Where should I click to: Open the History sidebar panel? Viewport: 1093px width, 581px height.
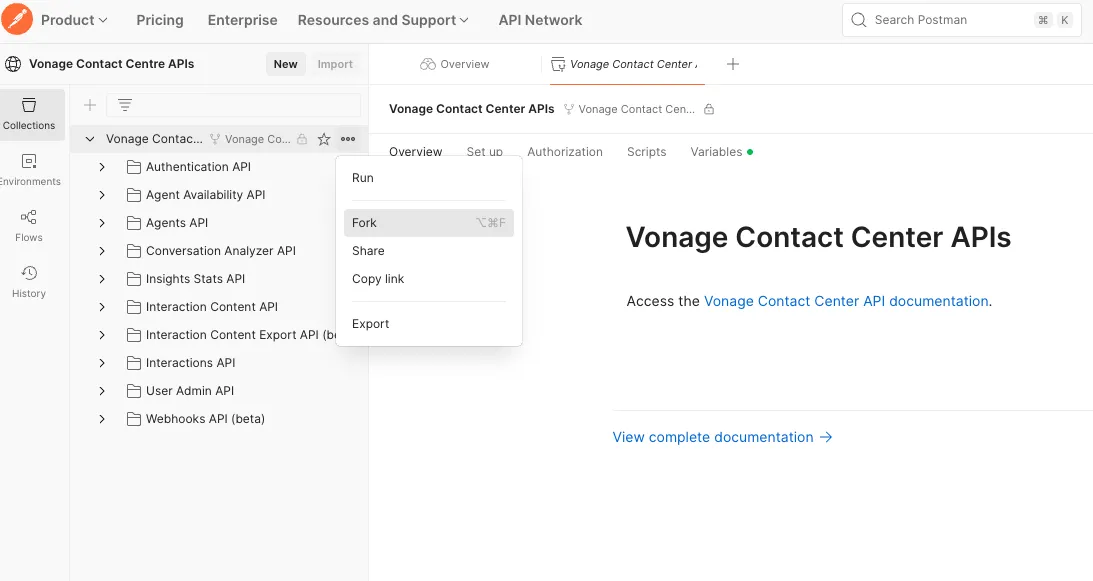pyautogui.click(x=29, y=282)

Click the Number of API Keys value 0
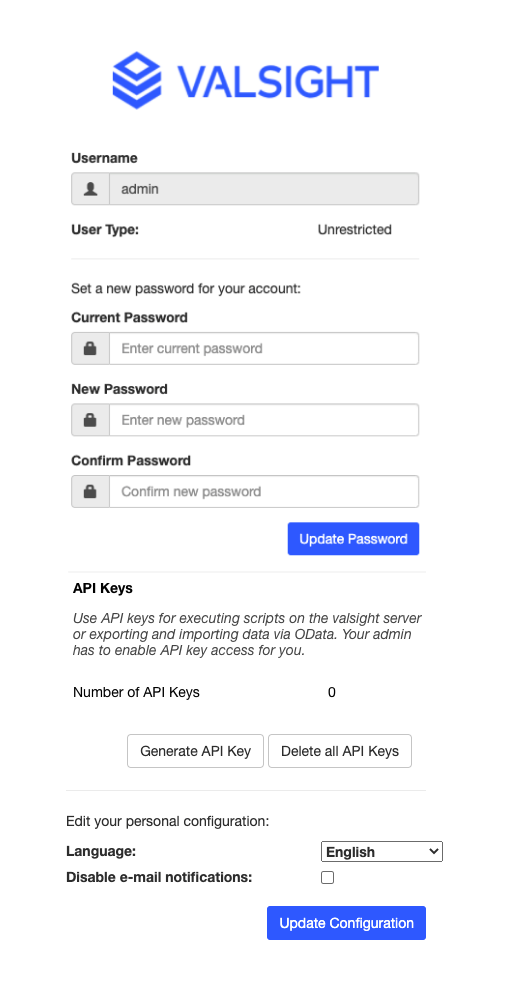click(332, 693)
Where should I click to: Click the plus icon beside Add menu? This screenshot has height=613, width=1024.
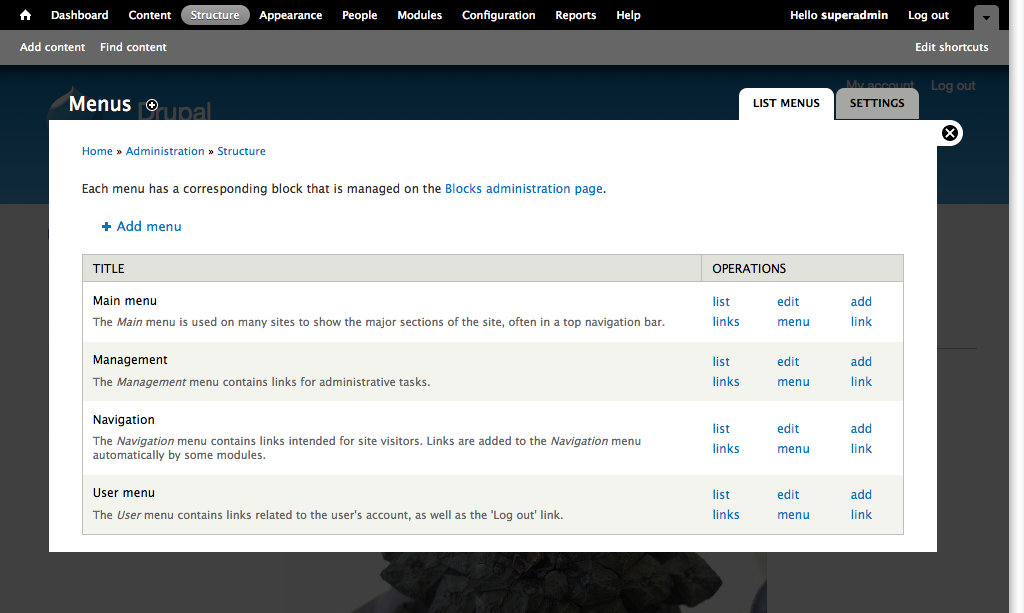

::::::

INSTRUCTIONS FOR THE TASK -
Your copy should restate every record word for word and contain no pictures.

TASK RESPONSE -
Where should I click to: Open the History sidebar panel? Viewport: 1093px width, 581px height.
pyautogui.click(x=29, y=282)

Click the Number of API Keys value 0
click(332, 693)
Where should I click to: Click the plus icon beside Add menu? This screenshot has height=613, width=1024.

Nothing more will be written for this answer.